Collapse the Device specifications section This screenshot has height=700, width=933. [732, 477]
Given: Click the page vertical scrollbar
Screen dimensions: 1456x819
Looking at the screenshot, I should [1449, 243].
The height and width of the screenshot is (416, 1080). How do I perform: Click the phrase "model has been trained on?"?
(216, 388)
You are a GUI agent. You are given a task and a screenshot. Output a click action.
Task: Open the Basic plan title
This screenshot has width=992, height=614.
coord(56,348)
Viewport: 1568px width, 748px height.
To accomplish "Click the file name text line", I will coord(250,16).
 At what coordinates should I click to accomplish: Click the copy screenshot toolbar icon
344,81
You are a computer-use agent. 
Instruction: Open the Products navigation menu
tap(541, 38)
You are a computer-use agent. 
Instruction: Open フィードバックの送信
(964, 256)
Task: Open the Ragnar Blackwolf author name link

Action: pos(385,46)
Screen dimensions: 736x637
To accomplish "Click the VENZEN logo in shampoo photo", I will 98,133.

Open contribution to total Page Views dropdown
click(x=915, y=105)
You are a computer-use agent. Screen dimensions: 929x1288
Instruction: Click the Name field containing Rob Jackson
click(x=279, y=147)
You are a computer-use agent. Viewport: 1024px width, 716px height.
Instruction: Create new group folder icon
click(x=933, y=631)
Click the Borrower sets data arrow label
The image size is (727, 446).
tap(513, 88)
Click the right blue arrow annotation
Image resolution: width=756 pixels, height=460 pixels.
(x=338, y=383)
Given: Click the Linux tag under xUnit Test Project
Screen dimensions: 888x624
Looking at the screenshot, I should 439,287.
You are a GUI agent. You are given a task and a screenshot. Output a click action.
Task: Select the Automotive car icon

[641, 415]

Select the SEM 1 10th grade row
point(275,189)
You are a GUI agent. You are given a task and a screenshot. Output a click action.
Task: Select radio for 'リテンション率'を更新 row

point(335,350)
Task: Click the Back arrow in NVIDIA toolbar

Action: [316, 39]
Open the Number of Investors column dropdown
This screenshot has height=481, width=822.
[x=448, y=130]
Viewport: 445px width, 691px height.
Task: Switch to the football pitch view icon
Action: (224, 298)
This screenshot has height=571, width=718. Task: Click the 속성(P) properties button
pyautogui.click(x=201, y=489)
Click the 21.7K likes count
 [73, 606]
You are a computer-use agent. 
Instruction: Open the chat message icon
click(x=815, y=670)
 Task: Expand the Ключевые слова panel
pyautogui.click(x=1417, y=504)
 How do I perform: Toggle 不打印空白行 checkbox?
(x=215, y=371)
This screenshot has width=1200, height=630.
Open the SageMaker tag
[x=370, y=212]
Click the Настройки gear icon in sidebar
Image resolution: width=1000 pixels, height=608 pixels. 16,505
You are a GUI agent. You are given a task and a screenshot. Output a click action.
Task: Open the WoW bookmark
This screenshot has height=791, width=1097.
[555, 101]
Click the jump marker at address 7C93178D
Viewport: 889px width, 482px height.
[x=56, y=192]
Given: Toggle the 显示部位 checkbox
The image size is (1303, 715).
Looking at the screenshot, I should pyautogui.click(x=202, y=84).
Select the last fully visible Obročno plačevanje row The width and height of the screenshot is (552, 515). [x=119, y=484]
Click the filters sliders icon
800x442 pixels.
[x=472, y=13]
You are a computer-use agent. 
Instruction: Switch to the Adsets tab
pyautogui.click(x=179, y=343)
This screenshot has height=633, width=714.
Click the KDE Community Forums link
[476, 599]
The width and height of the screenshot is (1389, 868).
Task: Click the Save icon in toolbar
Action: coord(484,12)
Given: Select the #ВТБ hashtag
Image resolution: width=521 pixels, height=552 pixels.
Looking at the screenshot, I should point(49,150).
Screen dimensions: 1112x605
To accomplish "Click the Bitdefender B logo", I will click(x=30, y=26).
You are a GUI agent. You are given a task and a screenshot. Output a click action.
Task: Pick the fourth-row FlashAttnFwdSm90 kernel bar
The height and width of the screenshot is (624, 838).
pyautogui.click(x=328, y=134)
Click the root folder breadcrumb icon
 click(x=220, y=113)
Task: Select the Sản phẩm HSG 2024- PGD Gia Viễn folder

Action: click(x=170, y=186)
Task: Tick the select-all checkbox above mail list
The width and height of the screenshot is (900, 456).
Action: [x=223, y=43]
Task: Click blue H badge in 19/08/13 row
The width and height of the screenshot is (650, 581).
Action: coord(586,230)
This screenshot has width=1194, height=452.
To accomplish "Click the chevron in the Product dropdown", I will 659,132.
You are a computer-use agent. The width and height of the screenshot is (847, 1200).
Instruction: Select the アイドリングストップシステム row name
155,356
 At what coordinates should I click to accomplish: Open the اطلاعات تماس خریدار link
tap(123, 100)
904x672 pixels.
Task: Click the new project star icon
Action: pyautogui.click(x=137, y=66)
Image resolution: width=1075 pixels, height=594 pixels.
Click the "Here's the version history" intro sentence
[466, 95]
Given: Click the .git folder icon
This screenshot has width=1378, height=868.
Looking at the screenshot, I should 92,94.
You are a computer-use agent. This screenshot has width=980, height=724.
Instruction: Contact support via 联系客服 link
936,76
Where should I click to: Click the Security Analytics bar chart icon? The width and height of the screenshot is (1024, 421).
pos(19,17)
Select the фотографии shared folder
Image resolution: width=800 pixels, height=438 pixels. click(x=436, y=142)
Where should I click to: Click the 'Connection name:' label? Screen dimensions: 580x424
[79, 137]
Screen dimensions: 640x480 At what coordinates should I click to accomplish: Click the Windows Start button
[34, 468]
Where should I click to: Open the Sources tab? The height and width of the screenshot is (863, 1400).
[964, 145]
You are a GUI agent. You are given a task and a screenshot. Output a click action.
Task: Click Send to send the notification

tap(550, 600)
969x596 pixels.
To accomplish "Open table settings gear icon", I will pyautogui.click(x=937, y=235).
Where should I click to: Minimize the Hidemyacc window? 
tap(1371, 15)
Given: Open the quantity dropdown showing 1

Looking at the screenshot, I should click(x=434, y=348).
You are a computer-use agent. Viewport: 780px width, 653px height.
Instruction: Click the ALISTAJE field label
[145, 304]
===
- **Exercise**:
Restate each record word for word.

- **Task solution**:
Collapse the Device specifications section This screenshot has height=700, width=933. [732, 477]
Given: Click the page vertical scrollbar
Screen dimensions: 1456x819
Looking at the screenshot, I should [1449, 243].
The height and width of the screenshot is (416, 1080). How do I perform: Click the phrase "model has been trained on?"?
(216, 388)
You are a GUI agent. You are given a task and a screenshot. Output a click action.
Task: Open the Basic plan title
This screenshot has width=992, height=614.
coord(56,348)
Viewport: 1568px width, 748px height.
To accomplish "Click the file name text line", I will coord(250,16).
 At what coordinates should I click to accomplish: Click the copy screenshot toolbar icon
344,81
You are a computer-use agent. 
Instruction: Open the Products navigation menu
tap(541, 38)
You are a computer-use agent. 
Instruction: Open フィードバックの送信
(964, 256)
Task: Open the Ragnar Blackwolf author name link

Action: pos(385,46)
Screen dimensions: 736x637
To accomplish "Click the VENZEN logo in shampoo photo", I will 98,133.

Open contribution to total Page Views dropdown
click(x=915, y=105)
You are a computer-use agent. Screen dimensions: 929x1288
Instruction: Click the Name field containing Rob Jackson
click(x=279, y=147)
You are a computer-use agent. Viewport: 1024px width, 716px height.
Instruction: Create new group folder icon
click(x=933, y=631)
Click the Borrower sets data arrow label
The image size is (727, 446).
tap(513, 88)
Click the right blue arrow annotation
Image resolution: width=756 pixels, height=460 pixels.
(x=338, y=383)
Given: Click the Linux tag under xUnit Test Project
Screen dimensions: 888x624
Looking at the screenshot, I should 439,287.
You are a GUI agent. You are given a task and a screenshot. Output a click action.
Task: Select the Automotive car icon

[641, 415]

Select the SEM 1 10th grade row
point(275,189)
You are a GUI agent. You are given a task and a screenshot. Output a click action.
Task: Select radio for 'リテンション率'を更新 row

point(335,350)
Task: Click the Back arrow in NVIDIA toolbar

Action: [316, 39]
Open the Number of Investors column dropdown
This screenshot has height=481, width=822.
[x=448, y=130]
Viewport: 445px width, 691px height.
Task: Switch to the football pitch view icon
Action: (224, 298)
This screenshot has height=571, width=718. Task: Click the 속성(P) properties button
pyautogui.click(x=201, y=489)
Click the 21.7K likes count
 [73, 606]
You are a computer-use agent. 
Instruction: Open the chat message icon
click(x=815, y=670)
 Task: Expand the Ключевые слова panel
pyautogui.click(x=1417, y=504)
 How do I perform: Toggle 不打印空白行 checkbox?
(x=215, y=371)
This screenshot has width=1200, height=630.
Open the SageMaker tag
[x=370, y=212]
Click the Настройки gear icon in sidebar
Image resolution: width=1000 pixels, height=608 pixels. 16,505
You are a GUI agent. You are given a task and a screenshot. Output a click action.
Task: Open the WoW bookmark
This screenshot has height=791, width=1097.
[555, 101]
Click the jump marker at address 7C93178D
Viewport: 889px width, 482px height.
[x=56, y=192]
Given: Toggle the 显示部位 checkbox
The image size is (1303, 715).
Looking at the screenshot, I should pyautogui.click(x=202, y=84).
Select the last fully visible Obročno plačevanje row The width and height of the screenshot is (552, 515). [x=119, y=484]
Click the filters sliders icon
800x442 pixels.
[x=472, y=13]
You are a computer-use agent. 
Instruction: Switch to the Adsets tab
pyautogui.click(x=179, y=343)
This screenshot has height=633, width=714.
Click the KDE Community Forums link
[476, 599]
The width and height of the screenshot is (1389, 868).
Task: Click the Save icon in toolbar
Action: coord(484,12)
Given: Select the #ВТБ hashtag
Image resolution: width=521 pixels, height=552 pixels.
Looking at the screenshot, I should point(49,150).
Screen dimensions: 1112x605
To accomplish "Click the Bitdefender B logo", I will click(x=30, y=26).
You are a GUI agent. You are given a task and a screenshot. Output a click action.
Task: Pick the fourth-row FlashAttnFwdSm90 kernel bar
The height and width of the screenshot is (624, 838).
pyautogui.click(x=328, y=134)
Click the root folder breadcrumb icon
 click(x=220, y=113)
Task: Select the Sản phẩm HSG 2024- PGD Gia Viễn folder

Action: click(x=170, y=186)
Task: Tick the select-all checkbox above mail list
The width and height of the screenshot is (900, 456).
Action: [x=223, y=43]
Task: Click blue H badge in 19/08/13 row
The width and height of the screenshot is (650, 581).
Action: coord(586,230)
This screenshot has width=1194, height=452.
To accomplish "Click the chevron in the Product dropdown", I will 659,132.
You are a computer-use agent. The width and height of the screenshot is (847, 1200).
Instruction: Select the アイドリングストップシステム row name
155,356
 At what coordinates should I click to accomplish: Open the اطلاعات تماس خریدار link
tap(123, 100)
904x672 pixels.
Task: Click the new project star icon
Action: pyautogui.click(x=137, y=66)
Image resolution: width=1075 pixels, height=594 pixels.
Click the "Here's the version history" intro sentence
[466, 95]
Given: Click the .git folder icon
This screenshot has width=1378, height=868.
Looking at the screenshot, I should 92,94.
You are a computer-use agent. This screenshot has width=980, height=724.
Instruction: Contact support via 联系客服 link
936,76
Where should I click to: Click the Security Analytics bar chart icon? The width and height of the screenshot is (1024, 421).
pos(19,17)
Select the фотографии shared folder
Image resolution: width=800 pixels, height=438 pixels. click(x=436, y=142)
Where should I click to: Click the 'Connection name:' label? Screen dimensions: 580x424
[79, 137]
Screen dimensions: 640x480 At what coordinates should I click to accomplish: Click the Windows Start button
[34, 468]
Where should I click to: Open the Sources tab? The height and width of the screenshot is (863, 1400).
[964, 145]
You are a GUI agent. You are given a task and a screenshot. Output a click action.
Task: Click Send to send the notification

tap(550, 600)
969x596 pixels.
To accomplish "Open table settings gear icon", I will pyautogui.click(x=937, y=235).
Where should I click to: Minimize the Hidemyacc window? 
tap(1371, 15)
Given: Open the quantity dropdown showing 1

Looking at the screenshot, I should click(x=434, y=348).
You are a computer-use agent. Viewport: 780px width, 653px height.
Instruction: Click the ALISTAJE field label
[145, 304]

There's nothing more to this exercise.